Bryan Peña admits a robot would have passed him over for a job years ago.
Today, he’s the senior vice president of contingent workforce strategies at Staffing Industry, a global recruitment and workforce research and advisory firm.
But Peña’s career followed an unusual route: once an actor, he moved his way up through the entertainment industry before a dramatic pivot into a senior role at a global manufacturing firm.
En route, he encountered a boss who taught him an important recruiting lesson that's stuck with him to this day: hire the person, not the résumé.
“I did not have any direct experience but I had somebody who believed in me and gave me my first opportunity, that I never would have got,” Peña says.
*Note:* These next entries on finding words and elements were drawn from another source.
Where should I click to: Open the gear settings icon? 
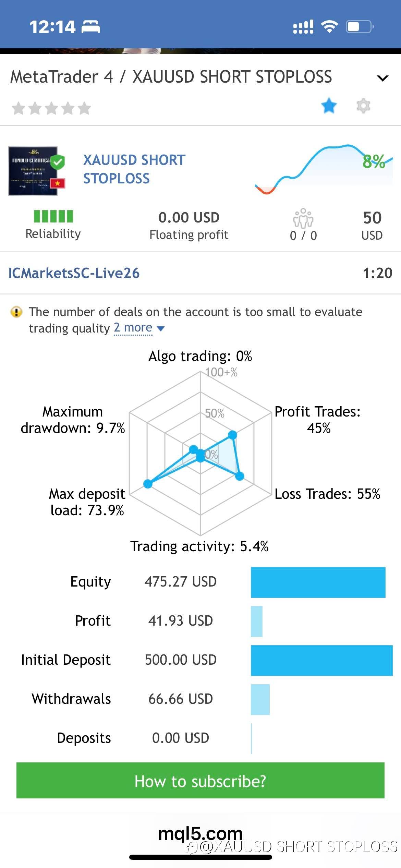click(x=363, y=106)
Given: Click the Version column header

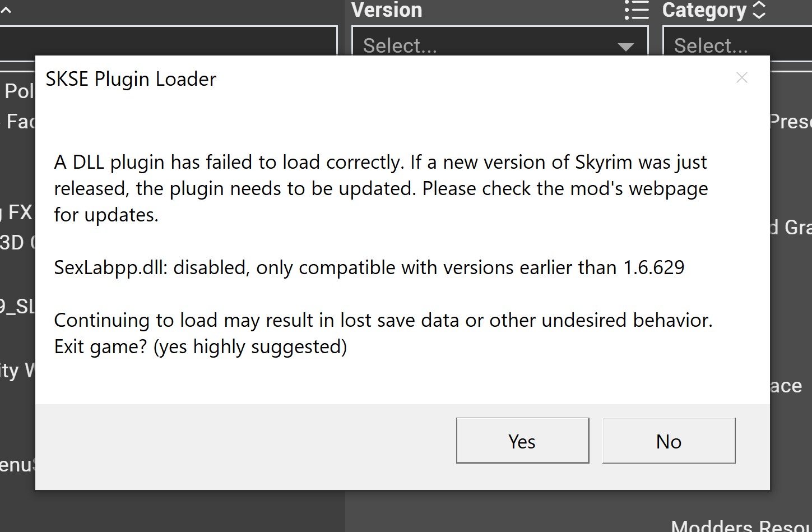Looking at the screenshot, I should [387, 10].
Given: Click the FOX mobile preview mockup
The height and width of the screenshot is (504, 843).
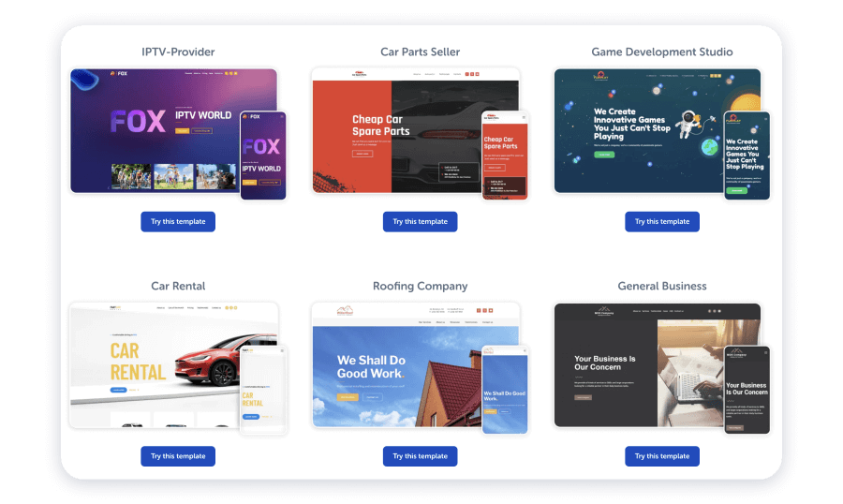Looking at the screenshot, I should pos(263,156).
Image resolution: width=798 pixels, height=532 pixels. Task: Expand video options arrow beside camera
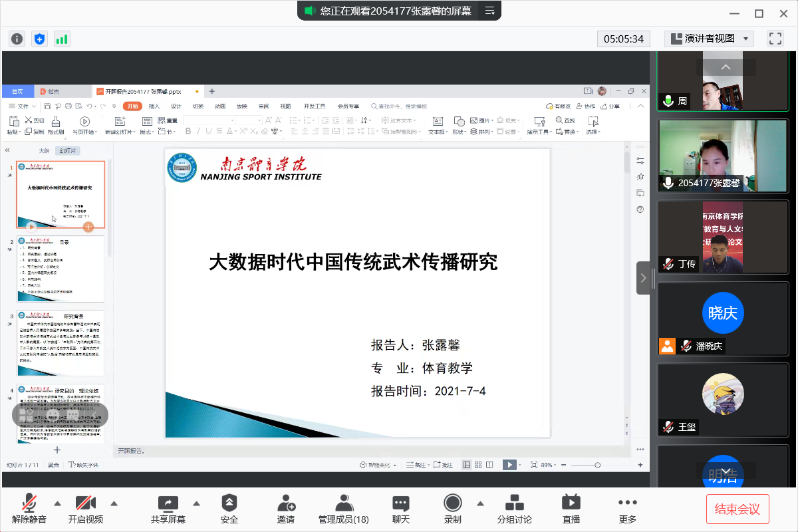[114, 503]
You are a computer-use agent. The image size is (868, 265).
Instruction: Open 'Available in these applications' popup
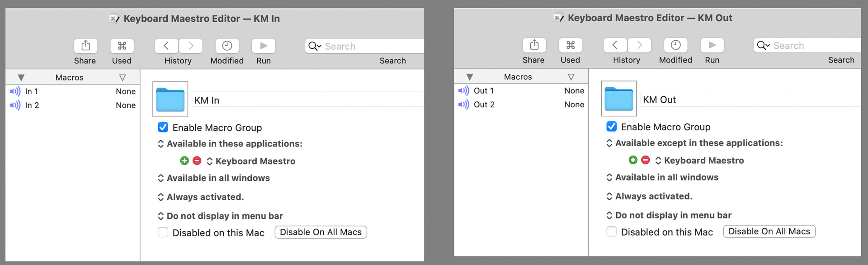click(230, 144)
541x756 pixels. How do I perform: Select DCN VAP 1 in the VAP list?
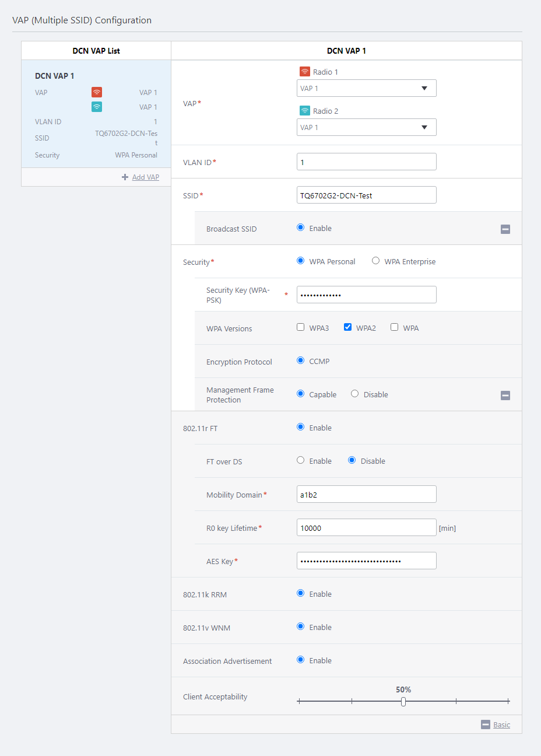[x=55, y=76]
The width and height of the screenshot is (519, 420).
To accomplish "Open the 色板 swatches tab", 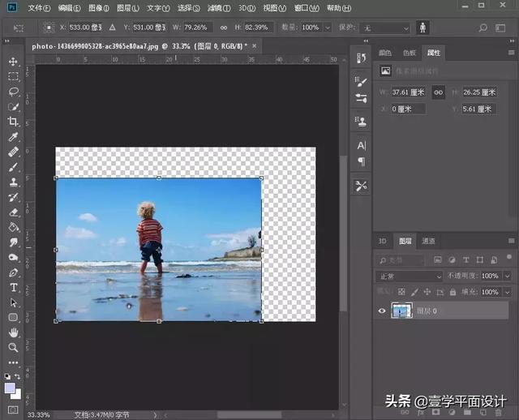I will click(x=409, y=53).
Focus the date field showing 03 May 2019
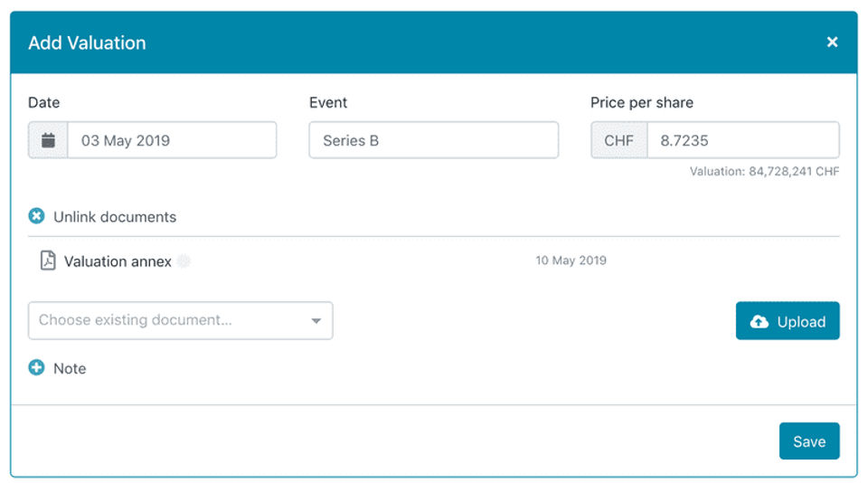This screenshot has height=483, width=868. point(172,141)
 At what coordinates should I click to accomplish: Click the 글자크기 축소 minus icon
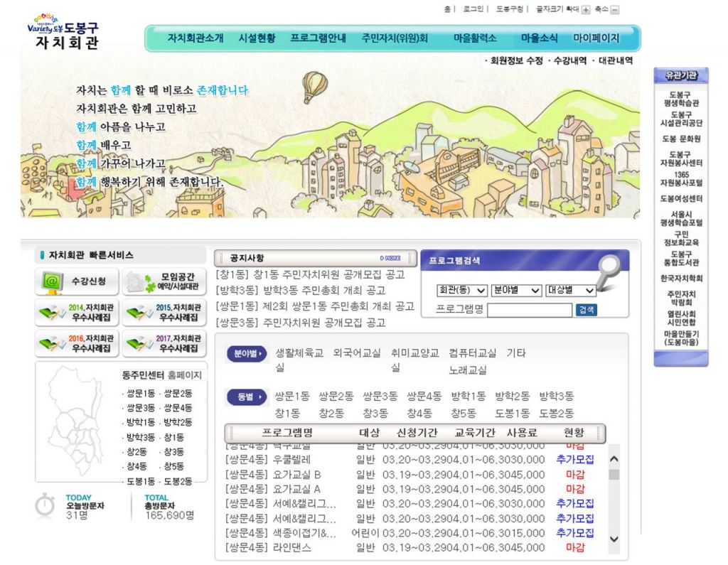615,9
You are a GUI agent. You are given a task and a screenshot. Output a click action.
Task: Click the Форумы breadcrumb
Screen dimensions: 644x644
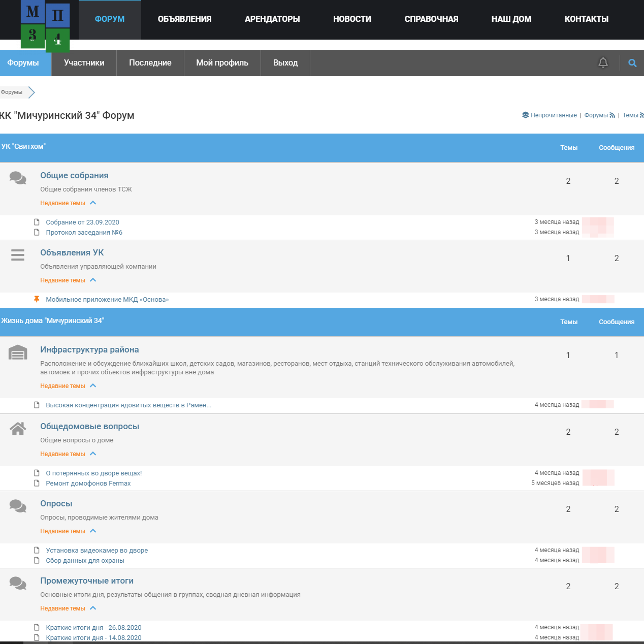pos(12,92)
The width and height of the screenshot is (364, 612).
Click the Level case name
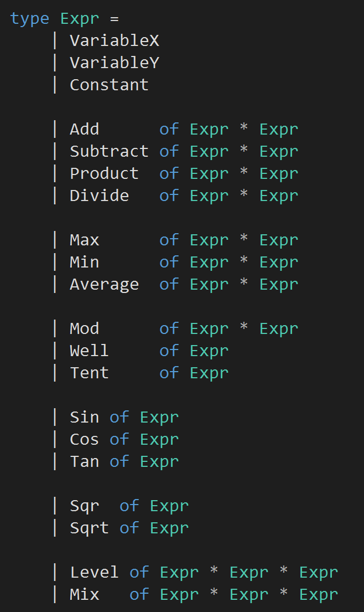(94, 572)
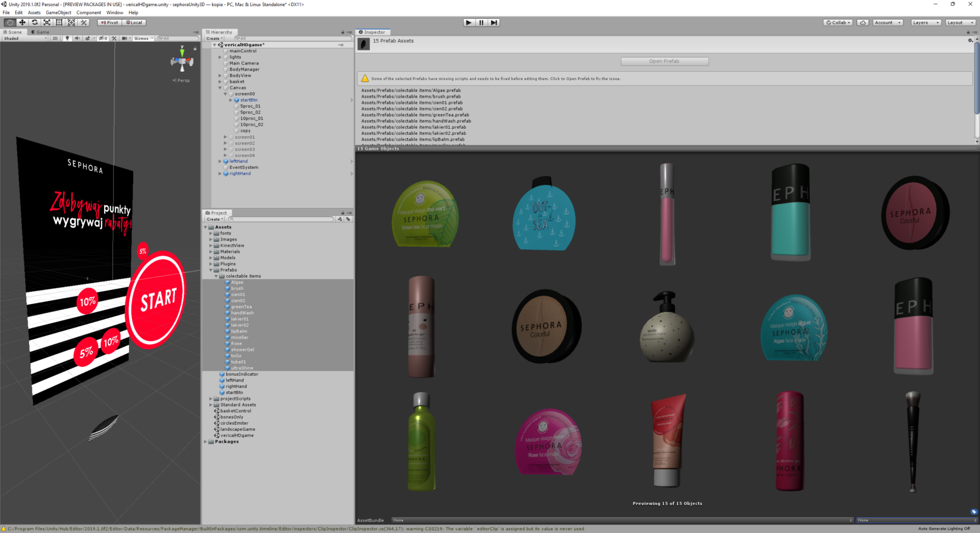The height and width of the screenshot is (533, 980).
Task: Toggle scene lighting bulb button
Action: 67,38
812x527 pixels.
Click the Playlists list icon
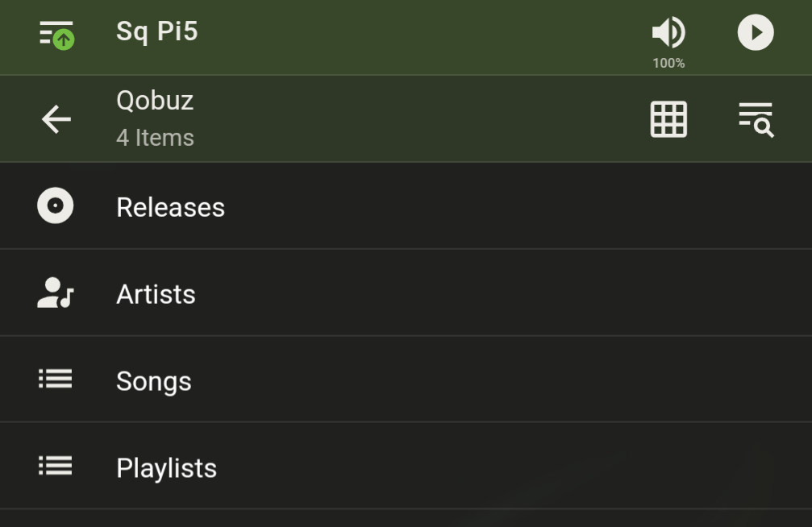tap(56, 466)
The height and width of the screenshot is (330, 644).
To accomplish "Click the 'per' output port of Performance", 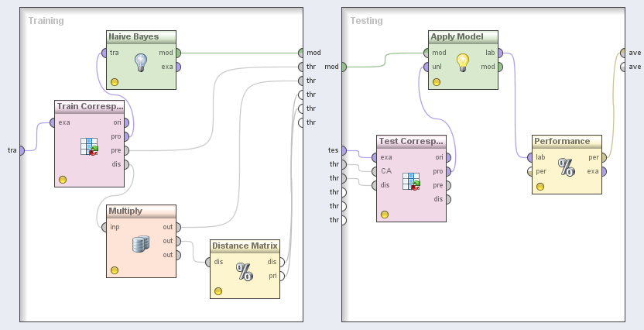I will (604, 157).
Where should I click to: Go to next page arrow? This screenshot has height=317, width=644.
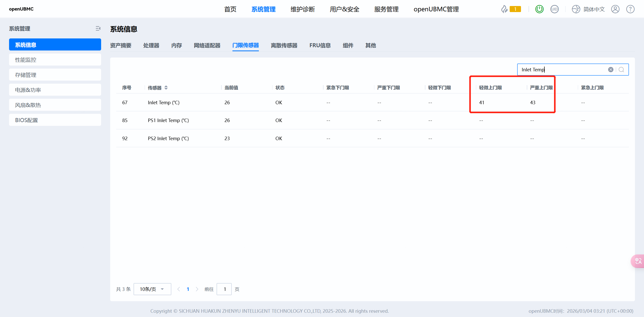coord(197,289)
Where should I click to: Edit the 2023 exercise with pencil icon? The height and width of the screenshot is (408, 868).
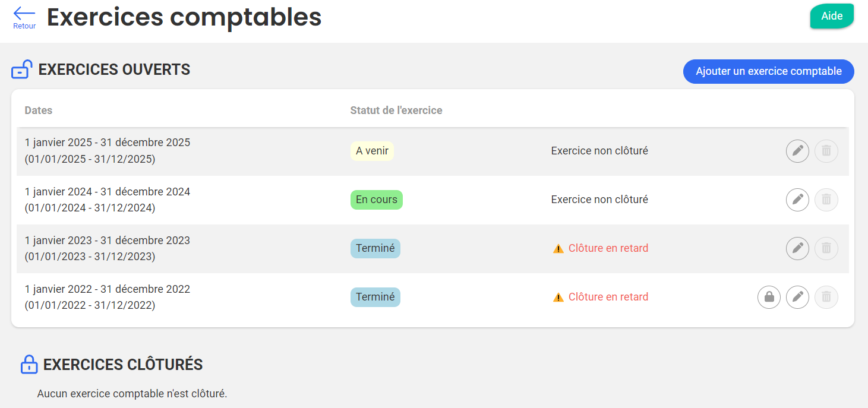797,248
“If it was today and I submitted my résumé through traditional means, or even if he recommended me, I don't think I would have made it through the interview process.”
By proving himself in that role, Peña ended up where he is today: an expert in workforce strategy and research.
“None of this would have happened if it wasn't somebody who saw my potential and took a risk, and that is my fear – that HR will miss that human experience of believing in another person.”
He’s concerned that robots and algorithms replacing recruiting staff will cost companies great talent down the track.
“With all of this, all of the technological advancements and all the changes in how HR does business and all the reliance on different sorts of technology services, we're going to miss the opportunity of giving someone a change in career, or to be able to find a person who could proceed in a role that's not directly associated,” Peña says.
“There's always going to be a need for a person to give that person a chance, and I think that's going to be missed in the future.”
Although technology can make recruiting cheaper, Peña warns it's creating another issue: finding and hiring the talent before your competition does – using the same systems as you are.
“It's going to be harder to find those candidates, the good candidates, because one of the challenges with technology is that the ability to differentiate is that much less.”